Primary care providers are partnering with employers to form an optimal primary care delivery system
- A new partnership between the American Academy of Family Physicians and the National Alliance of Healthcare Purchaser Coalition was highlighted in a July 15 Modern Healthcare article.
- The partnership promotes a prospective payment system that supports advanced primary care, according to the article.
- HFMA’s Katie Gilfillan shares insight from a recent conversation she had with Michael Thompson, the CEO of the National Alliance of Healthcare Purchaser Coalitions, about the impetus for this initiative.
A recent Modern Healthcare article highlights a new partnership between the American Academy of Family Physicians and the National Alliance of Healthcare Purchaser Coalitions to promote a more sustainable primary care model.
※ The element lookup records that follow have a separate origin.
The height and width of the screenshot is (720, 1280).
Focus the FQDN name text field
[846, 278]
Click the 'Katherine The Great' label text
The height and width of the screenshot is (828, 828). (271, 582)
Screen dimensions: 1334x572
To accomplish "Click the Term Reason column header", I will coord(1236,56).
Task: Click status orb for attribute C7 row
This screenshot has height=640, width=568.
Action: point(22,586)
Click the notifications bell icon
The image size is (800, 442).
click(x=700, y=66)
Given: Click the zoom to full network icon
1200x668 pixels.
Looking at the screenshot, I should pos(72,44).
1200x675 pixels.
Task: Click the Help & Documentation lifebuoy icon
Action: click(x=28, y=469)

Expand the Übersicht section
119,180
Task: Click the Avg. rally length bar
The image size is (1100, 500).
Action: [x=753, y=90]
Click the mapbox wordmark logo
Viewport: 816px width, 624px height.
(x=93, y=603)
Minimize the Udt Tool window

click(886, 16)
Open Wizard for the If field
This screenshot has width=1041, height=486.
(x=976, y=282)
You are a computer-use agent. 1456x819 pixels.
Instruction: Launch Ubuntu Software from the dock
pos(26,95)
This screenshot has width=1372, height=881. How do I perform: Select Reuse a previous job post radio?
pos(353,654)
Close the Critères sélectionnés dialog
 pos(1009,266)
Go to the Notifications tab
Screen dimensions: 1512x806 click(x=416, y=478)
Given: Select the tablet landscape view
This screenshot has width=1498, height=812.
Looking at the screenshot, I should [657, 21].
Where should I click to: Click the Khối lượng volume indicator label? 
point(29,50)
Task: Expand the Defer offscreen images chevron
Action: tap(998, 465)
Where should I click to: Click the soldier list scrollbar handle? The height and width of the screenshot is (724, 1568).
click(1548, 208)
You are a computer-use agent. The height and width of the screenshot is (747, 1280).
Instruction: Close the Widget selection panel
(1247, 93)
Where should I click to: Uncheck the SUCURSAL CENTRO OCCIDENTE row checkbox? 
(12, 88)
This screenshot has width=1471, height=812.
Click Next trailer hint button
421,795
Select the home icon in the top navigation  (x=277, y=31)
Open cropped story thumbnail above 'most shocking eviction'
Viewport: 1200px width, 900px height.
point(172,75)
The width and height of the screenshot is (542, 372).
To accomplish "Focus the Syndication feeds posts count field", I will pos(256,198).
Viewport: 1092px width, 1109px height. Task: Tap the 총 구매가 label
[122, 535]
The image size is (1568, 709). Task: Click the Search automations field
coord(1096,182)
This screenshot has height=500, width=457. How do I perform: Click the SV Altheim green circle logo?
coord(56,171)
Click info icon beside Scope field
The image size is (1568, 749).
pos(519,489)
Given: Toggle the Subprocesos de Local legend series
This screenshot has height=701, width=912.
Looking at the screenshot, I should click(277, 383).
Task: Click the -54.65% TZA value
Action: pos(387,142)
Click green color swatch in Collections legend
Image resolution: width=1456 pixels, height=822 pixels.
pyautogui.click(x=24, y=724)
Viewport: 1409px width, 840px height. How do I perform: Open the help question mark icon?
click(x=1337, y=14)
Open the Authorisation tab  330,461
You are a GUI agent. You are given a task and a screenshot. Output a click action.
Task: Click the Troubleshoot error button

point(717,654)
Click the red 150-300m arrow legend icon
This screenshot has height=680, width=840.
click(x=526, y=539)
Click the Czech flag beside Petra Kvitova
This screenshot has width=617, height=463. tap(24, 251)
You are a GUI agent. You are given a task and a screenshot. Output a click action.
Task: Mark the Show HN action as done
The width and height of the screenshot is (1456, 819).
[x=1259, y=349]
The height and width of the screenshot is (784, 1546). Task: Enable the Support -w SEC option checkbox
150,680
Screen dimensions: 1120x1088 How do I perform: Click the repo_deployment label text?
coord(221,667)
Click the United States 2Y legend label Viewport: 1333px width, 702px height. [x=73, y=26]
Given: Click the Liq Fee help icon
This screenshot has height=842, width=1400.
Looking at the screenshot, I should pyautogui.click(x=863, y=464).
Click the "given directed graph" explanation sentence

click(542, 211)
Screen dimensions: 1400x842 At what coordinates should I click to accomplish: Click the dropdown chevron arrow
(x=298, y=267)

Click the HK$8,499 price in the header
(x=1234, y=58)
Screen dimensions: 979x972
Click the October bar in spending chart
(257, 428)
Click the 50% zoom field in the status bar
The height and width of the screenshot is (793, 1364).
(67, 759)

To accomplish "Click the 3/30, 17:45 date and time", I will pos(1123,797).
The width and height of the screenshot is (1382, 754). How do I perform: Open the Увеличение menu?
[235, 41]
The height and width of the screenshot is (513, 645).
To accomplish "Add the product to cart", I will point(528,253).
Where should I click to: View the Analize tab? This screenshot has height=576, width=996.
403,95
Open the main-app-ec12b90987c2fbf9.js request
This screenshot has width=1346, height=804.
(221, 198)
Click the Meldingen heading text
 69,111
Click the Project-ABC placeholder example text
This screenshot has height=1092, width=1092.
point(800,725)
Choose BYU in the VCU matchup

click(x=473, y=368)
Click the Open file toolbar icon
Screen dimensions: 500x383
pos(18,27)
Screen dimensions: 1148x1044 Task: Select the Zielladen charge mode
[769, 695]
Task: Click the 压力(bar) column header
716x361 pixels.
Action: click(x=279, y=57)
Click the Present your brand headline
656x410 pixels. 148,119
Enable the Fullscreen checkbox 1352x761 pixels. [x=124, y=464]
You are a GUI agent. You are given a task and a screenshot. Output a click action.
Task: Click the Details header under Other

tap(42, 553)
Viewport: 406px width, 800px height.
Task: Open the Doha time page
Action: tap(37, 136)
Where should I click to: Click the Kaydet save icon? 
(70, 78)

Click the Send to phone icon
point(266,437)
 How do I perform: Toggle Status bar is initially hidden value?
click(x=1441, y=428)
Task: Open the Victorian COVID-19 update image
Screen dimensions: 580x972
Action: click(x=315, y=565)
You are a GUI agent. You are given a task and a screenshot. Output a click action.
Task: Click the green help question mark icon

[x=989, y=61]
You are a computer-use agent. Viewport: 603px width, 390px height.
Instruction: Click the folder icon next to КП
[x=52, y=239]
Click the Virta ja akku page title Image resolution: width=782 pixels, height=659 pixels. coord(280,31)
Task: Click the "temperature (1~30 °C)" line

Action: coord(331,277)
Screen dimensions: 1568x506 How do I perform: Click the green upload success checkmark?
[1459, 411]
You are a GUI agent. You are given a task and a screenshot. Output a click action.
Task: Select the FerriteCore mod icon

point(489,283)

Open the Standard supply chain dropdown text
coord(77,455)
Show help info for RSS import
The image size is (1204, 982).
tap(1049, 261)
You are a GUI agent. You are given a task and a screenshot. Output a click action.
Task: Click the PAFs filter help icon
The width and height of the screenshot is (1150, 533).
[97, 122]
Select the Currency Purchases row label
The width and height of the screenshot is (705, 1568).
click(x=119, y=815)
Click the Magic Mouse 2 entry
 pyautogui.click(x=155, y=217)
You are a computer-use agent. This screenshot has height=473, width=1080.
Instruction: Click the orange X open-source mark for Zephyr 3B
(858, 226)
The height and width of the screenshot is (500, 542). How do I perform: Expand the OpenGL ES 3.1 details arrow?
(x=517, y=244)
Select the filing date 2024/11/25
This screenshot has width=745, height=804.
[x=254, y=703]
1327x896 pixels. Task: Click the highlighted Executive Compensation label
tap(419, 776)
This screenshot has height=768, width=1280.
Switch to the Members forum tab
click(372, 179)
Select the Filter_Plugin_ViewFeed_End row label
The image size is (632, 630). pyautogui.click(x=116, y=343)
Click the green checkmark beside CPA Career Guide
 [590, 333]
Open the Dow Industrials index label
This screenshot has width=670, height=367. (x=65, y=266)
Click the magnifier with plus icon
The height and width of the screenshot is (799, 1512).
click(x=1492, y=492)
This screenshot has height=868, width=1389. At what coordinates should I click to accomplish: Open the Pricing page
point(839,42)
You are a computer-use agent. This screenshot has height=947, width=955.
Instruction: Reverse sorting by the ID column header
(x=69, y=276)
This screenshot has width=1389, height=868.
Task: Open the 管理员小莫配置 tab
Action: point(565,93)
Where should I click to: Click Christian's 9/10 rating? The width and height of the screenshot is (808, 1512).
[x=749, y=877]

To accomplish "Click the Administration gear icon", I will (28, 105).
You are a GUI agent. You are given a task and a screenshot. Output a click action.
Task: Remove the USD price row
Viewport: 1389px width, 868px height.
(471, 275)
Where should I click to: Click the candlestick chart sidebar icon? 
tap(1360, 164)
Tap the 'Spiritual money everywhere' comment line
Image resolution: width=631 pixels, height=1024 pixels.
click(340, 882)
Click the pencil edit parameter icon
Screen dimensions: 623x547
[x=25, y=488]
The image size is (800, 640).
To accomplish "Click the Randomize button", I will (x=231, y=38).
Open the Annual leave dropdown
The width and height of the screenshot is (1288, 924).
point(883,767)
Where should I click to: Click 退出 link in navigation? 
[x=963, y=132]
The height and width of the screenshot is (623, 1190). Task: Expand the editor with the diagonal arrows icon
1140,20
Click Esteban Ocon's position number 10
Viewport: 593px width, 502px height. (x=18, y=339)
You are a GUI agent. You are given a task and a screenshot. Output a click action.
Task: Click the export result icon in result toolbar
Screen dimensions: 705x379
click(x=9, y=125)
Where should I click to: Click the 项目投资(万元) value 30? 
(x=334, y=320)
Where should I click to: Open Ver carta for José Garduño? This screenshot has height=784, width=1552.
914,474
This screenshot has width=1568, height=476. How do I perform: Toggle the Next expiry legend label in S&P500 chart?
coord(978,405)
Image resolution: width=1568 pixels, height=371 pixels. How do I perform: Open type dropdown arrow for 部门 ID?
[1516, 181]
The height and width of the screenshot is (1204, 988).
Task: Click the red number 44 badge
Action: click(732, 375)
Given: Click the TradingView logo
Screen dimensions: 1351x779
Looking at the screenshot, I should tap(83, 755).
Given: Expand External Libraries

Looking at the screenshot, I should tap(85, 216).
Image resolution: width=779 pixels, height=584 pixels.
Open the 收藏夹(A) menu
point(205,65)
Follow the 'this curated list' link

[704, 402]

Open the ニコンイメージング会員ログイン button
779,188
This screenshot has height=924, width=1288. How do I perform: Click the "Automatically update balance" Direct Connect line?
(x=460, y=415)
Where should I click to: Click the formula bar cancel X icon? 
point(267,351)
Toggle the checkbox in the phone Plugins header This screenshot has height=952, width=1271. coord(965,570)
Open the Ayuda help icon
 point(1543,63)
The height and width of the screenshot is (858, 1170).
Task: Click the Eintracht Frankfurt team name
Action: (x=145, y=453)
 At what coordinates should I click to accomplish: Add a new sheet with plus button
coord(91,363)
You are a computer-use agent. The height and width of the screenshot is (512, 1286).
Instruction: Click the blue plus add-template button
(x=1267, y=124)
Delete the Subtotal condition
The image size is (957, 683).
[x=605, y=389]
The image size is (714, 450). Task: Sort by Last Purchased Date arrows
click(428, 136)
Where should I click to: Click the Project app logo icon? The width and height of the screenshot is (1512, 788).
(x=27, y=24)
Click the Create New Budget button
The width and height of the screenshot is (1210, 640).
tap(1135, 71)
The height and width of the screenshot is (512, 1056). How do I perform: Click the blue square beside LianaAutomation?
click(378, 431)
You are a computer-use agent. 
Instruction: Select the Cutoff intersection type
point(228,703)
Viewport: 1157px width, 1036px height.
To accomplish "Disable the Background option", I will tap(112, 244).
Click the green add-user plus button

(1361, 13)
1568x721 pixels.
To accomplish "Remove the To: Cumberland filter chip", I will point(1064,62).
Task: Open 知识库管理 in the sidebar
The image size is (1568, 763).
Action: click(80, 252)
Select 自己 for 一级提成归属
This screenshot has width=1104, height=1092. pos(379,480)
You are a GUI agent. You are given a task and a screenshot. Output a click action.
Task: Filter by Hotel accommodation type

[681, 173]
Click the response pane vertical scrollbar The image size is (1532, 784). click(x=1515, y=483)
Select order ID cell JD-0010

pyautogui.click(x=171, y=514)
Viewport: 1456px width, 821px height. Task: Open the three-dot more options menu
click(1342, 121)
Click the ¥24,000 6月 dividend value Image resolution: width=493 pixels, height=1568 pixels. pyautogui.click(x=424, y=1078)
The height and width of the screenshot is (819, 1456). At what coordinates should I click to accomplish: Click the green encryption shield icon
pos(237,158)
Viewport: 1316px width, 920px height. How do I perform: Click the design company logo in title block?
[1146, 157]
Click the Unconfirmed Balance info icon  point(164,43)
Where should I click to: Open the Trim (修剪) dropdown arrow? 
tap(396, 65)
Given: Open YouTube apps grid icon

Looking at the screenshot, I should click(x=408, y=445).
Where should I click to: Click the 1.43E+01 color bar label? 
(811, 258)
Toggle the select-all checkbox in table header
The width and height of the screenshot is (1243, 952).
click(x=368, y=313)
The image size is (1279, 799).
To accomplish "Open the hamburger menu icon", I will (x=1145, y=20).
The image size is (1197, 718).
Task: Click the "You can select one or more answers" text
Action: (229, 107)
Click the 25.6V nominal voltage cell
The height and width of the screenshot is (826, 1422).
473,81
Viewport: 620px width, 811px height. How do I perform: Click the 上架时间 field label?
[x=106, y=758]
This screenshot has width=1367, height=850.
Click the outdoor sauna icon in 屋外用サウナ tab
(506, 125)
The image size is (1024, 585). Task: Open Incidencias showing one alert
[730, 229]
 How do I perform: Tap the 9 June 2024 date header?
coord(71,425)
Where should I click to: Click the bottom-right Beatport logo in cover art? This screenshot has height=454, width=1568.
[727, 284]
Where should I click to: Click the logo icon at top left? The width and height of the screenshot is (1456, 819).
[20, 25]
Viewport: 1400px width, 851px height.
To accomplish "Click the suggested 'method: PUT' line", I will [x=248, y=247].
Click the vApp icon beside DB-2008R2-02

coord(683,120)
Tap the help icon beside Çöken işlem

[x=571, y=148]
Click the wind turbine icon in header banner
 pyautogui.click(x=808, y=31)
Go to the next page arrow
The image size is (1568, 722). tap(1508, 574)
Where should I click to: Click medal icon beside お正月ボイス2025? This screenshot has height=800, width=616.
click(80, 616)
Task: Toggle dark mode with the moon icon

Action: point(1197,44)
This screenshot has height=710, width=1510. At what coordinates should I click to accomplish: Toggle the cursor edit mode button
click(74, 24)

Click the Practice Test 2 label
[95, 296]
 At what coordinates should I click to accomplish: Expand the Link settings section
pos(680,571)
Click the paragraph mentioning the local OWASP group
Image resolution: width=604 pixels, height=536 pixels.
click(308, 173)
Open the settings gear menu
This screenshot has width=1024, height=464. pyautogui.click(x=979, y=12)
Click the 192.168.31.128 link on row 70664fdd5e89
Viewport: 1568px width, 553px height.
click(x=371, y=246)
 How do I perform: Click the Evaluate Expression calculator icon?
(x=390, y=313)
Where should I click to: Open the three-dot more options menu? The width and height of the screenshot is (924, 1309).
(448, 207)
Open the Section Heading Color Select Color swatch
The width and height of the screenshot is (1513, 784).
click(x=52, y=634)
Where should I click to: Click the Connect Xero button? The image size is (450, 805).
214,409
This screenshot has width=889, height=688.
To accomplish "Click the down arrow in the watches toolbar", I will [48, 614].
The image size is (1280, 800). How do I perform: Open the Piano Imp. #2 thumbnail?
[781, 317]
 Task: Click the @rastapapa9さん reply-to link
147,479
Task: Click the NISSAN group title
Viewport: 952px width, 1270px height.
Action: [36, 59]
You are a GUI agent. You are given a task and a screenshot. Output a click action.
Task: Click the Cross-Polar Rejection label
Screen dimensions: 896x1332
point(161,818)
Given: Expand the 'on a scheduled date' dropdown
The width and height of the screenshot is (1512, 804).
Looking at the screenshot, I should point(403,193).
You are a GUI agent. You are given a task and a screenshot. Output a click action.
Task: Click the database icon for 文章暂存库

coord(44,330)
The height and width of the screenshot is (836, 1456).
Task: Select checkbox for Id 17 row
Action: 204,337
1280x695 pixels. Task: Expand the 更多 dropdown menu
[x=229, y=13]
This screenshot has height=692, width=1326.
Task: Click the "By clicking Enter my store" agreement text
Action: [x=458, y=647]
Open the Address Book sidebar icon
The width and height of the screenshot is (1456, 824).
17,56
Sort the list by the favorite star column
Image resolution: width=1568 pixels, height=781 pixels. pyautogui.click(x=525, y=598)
The partnership promotes a prospective payment system that supports advanced primary care.
I recently spoke with Michael Thompson, the CEO of the National Alliance of Healthcare Purchaser Coalitions, about the impetus for this initiative and the perspective of employers and other purchasers of care on the need for a more robust and sustainable primary care model.
Takeaway
The COVID-19 pandemic has disrupted primary care, and primary care providers’ dependency on fee-for-service (FFS) reimbursement for in-office visits has jeopardized the sustainability of many practices. However, this partnership which hopes to marry regional primary care practices directly with employers, promises a more sustainable primary care system and lower total cost for purchasers of care.
Thompson highlighted that much of the recent innovation in healthcare stems from providers who are effectively delivering a form of advanced primary care, such as Iora Health, Oak Street Health or Chen Med, which largely focus on the Medicare Advantage population. These organizations are able to tap into savings by successfully managing the cost of care of patients. They also promote care that is patient-centric, wholistic and improves health.
More comprehensive primary care such as these organizations provide has been found to lower total cost, lower admissions and promote better medication compliance, as highlighted by Thompson. In addition, higher primary care investment is associated with better hospital outcomes and decreased emergency department visits.
And while primary care models that treat the total person are not new, the National Alliance reported the “secret sauce” in effective primary care includes the seven key attributes outlined in its recent report. The seven attributes include integrating behavioral health, longer patient visits and managing referrals toward high-value providers.
To accomplish delivering the more robust breadth of services in this model, more investment is needed to build the infrastructure and adequately reimburse physicians. As far as payment structure:
- A National Alliance survey found a variety of approaches being used to support these models (e.g., capitation, shared savings, FFS plus add-on payments)
- The AAFP advocates for a prospective, performance-based model
The partnership will focus on developing regional linkages and educating providers and purchasers on the benefits of advanced primary care, where more investment upfront will save in downstream healthcare costs for covered employees.
However, this model does present challenges for hospital and health systems where the financial incentives are not aligned. If primary care practices are more comprehensive and patients are healthier, fewer referrals are made to specialists and hospital admissions are lower. And this misalignment is a barrier for widespread adoption. Though, with the recent COVID-19 pandemic, perhaps a new opportunity for a re-orientation of the healthcare system is upon us, to align hospitals, physician groups and purchasers of care along with payment models that support a more patient-centric system.